In a report compiled by the co-ordinator of Stellenbosch University medical school residences on their Tygerberg campus, student mental health issues students featured prominently. Picture: Supplied
Cape Town - In a report compiled by the co-ordinator of Stellenbosch University medical school residences on their Tygerberg campus, student mental health issues students featured prominently among the daily struggles they were facing.

Njabulo Maphumulo said taking up the post in July, he had a number of meetings with stakeholders on campus highlighting the gaps and needs of the students.

“Mental health is one of the big issues to which we’ve not paid enough attention,” he said, adding that their centre for student counselling and development was always fully booked.

He said students dealt with a lot, “like academics, social and family issues as well as peer pressure”. Other issues were student safety, food security and transformation.

Maphumulo said the key to solving all of this would be a strong engagement with students and leaders.

“One of the biggest issues facing residences is transformation. This university is over 100 years old and has kept up some traditions which may no longer be relevant.

“Another issue is food security. Just because someone has a bursary doesn’t mean they have enough money for food. We have programmes, such as the Pantry Project, but need to enhance them.”

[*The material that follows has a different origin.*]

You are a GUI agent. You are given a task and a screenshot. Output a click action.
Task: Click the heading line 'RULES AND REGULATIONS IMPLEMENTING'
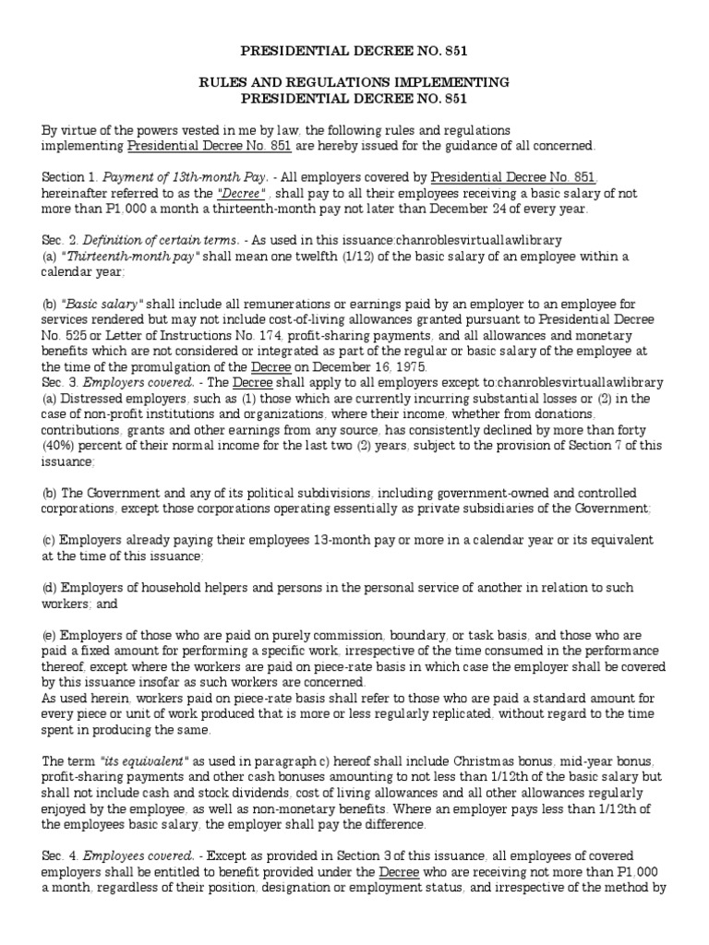(354, 83)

On security in the residences, Maphumulo said: “It’s a shared responsibility among students, their leaders and relevant staff members.

“If we commit to have a safer and more conducive environment, everyone will have to play their role. As the cluster head, I’ve already started conversations with students about promoting a safe campus and what their role will be. At this stage safety is a priority for residences and action plans are being put in place.”

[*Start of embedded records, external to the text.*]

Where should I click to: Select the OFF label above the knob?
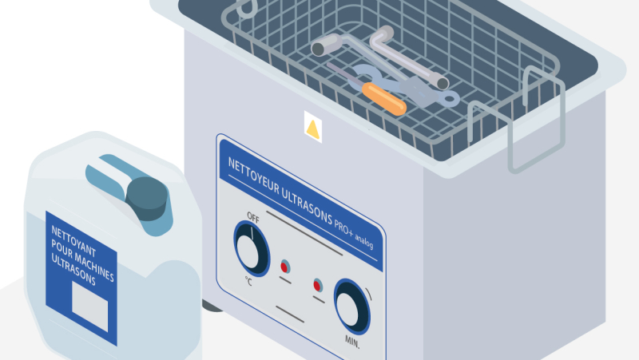(x=253, y=218)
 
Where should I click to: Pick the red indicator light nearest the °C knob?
(x=285, y=266)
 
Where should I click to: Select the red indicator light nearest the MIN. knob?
(x=318, y=284)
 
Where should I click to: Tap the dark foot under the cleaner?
(x=209, y=305)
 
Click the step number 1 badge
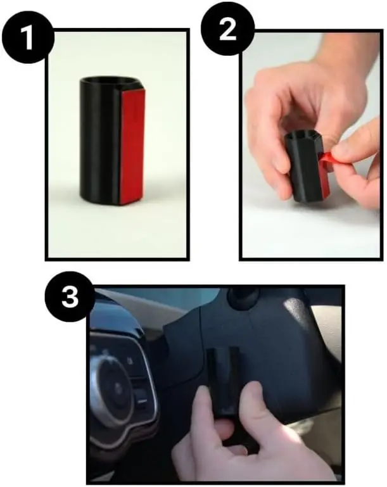click(29, 38)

Luyanda Nzama, a second-year, bachelor of medicine and surgery student, Primaria of the Hippo residence, supported Maphumulo’s idea to deal with mental health, and said the university must deploy more psychologists to its campuses.

Kayla Phillips, spokesperson, for the South African Depression and Anxiety Group, said they received around 600 calls a day from people all over the country needing help for mental health issues, many of them students.